It has also been discussed in a number of publications whether precipitation of relativistic electrons from the radiation belt can have a large impact on the composition of the stratosphere and mesosphere comparable to SPEs (e.g., Baker et al. 1993; Callis et al. 1998a, b, 2001). Enhancements of NO have been observed during energetic electron precipitation events above ~80 km (e.g., Callis et al. 1998a; Crowley et al. 1998) and around 70–85 km (Newnham et al. 2011). Evidence has also been given for a correlation between OH (Verronen et al. 2011a, Andersson et al. 2012) and NOx (Sinnhuber et al. 2011) to fluxes of precipitating relativistic electrons of 100–300 keV in the altitude region around 70–90 km. However, while there is evidence for an impact of energetic electron precipitation to altitudes above ~70 km, it is difficult to find observational evidence for a similar impact to lower altitudes. Strong increases of NOx in the upper stratosphere and lower mesosphere around ~60 km correlated to energetic electron precipitation (Renard et al. 2006) or down to ~50 km correlated to relativistic radiation-belt electrons (Clilverd et al. 2009) have been reported for the Northern hemisphere in early 2004, but correlations with tracer data have shown that these observations are more likely due to downwelling of NOx from the lower thermosphere (e.g., Lopez-Puertas et al. 2006; Funke et al. 2007). An anti-correlation between ozone at high latitudes during polar winter was found in the mid-stratosphere (~32 km) to the fluxes of relativistic electrons in the radiation belts (Sinnhuber et al. 2006), suggesting an impact of relativistic electron precipitation onto ozone in the mid-stratosphere, but the coupling mechanism is not quite clear. At the moment, the issue whether relativistic electrons can have a similar large impact on the stratosphere and mesosphere as large solar events is unresolved, but the observational evidence so far suggests that if relativistic electrons have an impact on the NOx budget of the middle atmosphere below ~70 km, it is small compared to either large solar events, or an indirect impact due to downwelling from the lower thermosphere.

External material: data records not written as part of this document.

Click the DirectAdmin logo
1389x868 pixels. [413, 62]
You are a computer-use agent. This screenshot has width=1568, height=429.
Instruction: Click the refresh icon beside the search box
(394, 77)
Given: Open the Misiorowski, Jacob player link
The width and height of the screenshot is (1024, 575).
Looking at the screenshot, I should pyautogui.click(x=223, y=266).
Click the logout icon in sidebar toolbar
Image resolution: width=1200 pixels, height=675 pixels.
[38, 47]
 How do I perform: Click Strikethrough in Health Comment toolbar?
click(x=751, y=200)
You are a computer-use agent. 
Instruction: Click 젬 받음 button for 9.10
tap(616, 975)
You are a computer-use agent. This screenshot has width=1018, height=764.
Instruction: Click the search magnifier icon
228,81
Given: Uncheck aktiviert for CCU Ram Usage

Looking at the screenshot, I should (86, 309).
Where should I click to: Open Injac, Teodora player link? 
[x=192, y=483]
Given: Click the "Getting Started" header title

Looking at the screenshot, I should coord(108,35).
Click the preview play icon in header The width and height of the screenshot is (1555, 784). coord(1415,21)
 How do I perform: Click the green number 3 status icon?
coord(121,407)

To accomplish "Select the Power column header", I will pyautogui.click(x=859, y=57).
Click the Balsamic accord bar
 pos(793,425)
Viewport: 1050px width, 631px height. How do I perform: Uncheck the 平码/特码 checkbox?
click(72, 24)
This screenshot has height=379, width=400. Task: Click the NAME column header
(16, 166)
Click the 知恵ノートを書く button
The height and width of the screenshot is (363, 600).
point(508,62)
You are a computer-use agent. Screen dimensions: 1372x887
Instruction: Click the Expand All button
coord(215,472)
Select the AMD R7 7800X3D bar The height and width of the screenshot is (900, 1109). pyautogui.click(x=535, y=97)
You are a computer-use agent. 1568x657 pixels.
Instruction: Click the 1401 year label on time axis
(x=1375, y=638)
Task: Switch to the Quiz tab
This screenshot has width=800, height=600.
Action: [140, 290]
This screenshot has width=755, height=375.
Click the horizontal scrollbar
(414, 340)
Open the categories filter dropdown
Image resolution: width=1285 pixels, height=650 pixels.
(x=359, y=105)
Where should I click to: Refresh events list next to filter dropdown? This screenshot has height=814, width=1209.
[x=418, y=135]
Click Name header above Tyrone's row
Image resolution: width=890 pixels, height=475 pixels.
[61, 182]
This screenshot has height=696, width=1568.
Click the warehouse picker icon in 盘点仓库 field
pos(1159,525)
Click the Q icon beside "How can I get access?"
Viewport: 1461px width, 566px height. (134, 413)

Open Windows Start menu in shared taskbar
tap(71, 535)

In this paper, we will discuss the impact of energetic particle precipitation on the chemical composition of the mesosphere and lower thermosphere (the MLT region), and its coupling to the atmosphere below and atmospheric dynamics. We will first explain the processes leading to chemical disturbances during energetic particle precipitation events in the MLT region in Sect. 2. Long-term impacts on the neutral chemistry of the MLT region and the coupling to the atmosphere below and atmospheric dynamics are discussed in Sect. 3. A summary of open questions is given in Sect. 4. To illustrate the concepts discussed, results from different numerical models of the atmospheric composition in the MLT region are used. The models are described in the “Appendix”.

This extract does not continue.